▶ **About this task**:
Filter the records below for the word "will". Copy each line that holds it.

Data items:
------------------------

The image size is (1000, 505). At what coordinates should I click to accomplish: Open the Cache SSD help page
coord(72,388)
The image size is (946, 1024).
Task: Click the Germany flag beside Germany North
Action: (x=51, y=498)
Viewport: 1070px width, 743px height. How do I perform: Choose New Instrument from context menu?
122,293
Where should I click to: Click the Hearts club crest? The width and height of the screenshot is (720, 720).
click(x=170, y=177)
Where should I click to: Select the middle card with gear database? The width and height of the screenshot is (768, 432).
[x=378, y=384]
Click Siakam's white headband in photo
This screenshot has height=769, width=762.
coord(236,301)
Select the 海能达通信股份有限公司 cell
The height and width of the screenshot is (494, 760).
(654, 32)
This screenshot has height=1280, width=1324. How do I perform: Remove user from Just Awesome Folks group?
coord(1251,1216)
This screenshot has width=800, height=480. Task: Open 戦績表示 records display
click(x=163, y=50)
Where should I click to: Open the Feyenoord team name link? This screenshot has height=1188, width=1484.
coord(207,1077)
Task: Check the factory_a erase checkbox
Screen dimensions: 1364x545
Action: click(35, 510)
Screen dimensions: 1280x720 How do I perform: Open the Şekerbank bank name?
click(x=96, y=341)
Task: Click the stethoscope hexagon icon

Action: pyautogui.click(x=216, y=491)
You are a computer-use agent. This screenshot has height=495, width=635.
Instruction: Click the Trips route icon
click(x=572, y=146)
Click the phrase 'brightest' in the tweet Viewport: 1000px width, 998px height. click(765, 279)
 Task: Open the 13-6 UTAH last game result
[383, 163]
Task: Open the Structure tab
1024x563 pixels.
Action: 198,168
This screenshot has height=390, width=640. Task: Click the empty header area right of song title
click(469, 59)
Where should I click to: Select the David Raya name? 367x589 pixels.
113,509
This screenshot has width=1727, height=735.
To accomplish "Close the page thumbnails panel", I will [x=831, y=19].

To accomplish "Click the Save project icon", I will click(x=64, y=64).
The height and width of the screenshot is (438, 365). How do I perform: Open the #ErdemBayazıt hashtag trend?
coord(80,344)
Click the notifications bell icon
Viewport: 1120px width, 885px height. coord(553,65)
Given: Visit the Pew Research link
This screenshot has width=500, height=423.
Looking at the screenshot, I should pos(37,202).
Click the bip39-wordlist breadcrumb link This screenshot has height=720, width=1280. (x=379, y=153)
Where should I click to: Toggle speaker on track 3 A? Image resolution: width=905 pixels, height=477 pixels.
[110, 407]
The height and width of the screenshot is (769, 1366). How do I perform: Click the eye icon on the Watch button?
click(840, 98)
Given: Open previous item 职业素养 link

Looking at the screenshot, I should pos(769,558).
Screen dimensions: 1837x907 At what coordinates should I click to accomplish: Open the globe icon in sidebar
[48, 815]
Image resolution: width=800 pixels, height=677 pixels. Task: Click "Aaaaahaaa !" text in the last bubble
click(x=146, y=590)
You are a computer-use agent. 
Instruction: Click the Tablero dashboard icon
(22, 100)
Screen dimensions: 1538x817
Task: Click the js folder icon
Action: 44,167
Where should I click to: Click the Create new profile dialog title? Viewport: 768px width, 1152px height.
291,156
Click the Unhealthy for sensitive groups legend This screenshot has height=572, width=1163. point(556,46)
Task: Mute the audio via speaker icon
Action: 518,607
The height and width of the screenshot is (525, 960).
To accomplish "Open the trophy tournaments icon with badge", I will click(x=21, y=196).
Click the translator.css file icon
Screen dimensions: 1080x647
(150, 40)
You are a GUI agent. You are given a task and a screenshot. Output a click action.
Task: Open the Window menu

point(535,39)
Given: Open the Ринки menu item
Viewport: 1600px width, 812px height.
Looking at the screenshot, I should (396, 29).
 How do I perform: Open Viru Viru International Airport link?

------------------------

▶ **Solution for this task**:
To accomplish "Close the page thumbnails panel", I will [x=831, y=19].
To accomplish "Click the Save project icon", I will click(x=64, y=64).
To accomplish "Open the trophy tournaments icon with badge", I will click(x=21, y=196).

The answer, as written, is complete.